Барабанная дробь шагов прогрохотала так быстро, что почти слилась в один звук. Десятидюймовый двойник моего могучего спутника – правда, за минусом бороды – перемахнул через ограждение и прыгнул в летающее суденышко. Юный Ирнгл бордже модганкнул, подумал я.
Отец (?) подозрительно посмотрел на него и медленно зашагал в ту сторону, откуда тот прибежал. Остановился и сердито погрозил юнцу пальцем.
Сразу за дымоходом торчала целая гроздь телевизионных антенн, перекошенных по отношению друг к другу. Некоторые вообще оказались старательно скручены вместе; другие завязаны изящными бантами. Сердито ворча и качая головой, так что рыжая остроконечная борода двигалась наподобие маятника, старик развязал узлы и осторожно поправил антенны. Потом он слегка согнул ноги в коленях и без разбега совершил один из самых впечатляющих прыжков, которые мне когда-либо приходилось видеть.
И как только он коснулся днища гигантского блюдца, мы взлетели. Прямо вверх.
Придя в себя настолько, что содержимое желудка больше не просилось наружу, я заметил, что рыжебородый старик управляет движением блюдца с помощью металлического предмета яйцевидной формы, который он держал в правой руке. Когда мы поднялись на приличную высоту, он ткнул «яйцом» в сторону юга, и мы полетели в том направлении.
«Какая-то лучистая энергия?» – гадал я.

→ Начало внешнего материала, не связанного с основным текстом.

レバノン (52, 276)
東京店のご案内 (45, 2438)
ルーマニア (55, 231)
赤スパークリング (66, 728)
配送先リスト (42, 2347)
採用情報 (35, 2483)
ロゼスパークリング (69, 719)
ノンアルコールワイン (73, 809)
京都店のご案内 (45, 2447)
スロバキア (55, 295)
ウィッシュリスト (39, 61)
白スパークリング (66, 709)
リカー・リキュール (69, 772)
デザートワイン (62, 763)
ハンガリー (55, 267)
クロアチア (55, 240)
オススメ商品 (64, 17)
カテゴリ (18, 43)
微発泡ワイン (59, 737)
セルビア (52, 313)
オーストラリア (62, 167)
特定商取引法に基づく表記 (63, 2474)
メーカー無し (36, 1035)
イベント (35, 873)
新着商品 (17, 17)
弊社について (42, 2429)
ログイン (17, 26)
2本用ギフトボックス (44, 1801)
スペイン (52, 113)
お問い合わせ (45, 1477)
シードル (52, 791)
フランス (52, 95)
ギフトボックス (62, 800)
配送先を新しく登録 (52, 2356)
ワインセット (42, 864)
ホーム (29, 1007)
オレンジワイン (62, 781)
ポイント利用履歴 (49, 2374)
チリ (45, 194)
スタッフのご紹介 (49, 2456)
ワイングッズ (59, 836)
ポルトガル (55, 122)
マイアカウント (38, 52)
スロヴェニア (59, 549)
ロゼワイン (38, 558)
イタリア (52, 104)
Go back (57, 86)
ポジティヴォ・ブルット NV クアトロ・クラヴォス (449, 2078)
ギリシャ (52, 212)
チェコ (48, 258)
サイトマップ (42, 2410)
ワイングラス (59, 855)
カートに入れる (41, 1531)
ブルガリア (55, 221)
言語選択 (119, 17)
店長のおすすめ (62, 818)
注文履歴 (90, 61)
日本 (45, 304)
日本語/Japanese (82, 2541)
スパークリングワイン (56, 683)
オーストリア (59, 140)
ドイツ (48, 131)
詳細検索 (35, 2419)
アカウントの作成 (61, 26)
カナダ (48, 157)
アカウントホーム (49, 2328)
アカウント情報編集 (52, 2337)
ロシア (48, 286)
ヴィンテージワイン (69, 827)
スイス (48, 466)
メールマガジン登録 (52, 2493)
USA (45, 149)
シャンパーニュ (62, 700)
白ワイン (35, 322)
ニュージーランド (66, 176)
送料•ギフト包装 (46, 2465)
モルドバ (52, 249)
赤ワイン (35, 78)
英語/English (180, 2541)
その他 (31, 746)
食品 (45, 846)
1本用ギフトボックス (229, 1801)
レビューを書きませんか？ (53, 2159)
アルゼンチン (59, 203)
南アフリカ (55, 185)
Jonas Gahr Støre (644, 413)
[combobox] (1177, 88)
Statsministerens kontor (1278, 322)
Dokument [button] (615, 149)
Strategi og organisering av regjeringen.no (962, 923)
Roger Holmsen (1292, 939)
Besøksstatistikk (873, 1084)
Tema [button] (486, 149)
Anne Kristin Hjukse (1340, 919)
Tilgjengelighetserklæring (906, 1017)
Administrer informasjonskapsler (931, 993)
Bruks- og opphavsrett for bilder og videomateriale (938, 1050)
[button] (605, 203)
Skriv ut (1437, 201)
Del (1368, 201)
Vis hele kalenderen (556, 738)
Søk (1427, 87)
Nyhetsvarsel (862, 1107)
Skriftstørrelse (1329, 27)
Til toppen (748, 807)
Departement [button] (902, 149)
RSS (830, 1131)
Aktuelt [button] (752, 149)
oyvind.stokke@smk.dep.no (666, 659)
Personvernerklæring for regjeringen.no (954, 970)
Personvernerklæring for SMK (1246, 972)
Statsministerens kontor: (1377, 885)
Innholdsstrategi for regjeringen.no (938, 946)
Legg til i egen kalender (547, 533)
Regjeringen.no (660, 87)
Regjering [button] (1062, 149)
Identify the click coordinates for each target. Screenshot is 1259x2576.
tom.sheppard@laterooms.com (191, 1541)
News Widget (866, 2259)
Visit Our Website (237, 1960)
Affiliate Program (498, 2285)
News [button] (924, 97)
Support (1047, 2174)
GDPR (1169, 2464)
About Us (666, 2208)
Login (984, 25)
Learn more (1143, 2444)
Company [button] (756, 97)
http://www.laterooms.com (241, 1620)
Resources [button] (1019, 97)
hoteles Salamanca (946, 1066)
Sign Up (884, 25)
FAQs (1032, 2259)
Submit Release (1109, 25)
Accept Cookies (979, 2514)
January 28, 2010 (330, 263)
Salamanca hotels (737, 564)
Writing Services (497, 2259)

Хотя, чтобы делать выводы, явно недостаточно информации. И тут меня словно обухом по голове ударило – я ведь так и не задал свои вопросы! Однако вряд ли можно было меня за это ругать. Еще бы, в разгар утра приходит карлик с огромными головой и руками, отрывает вас от пишущей машинки – мало кто в такой ситуации способен ухватить суть проблемы и задать соответствующие вопросы. Но зато теперь…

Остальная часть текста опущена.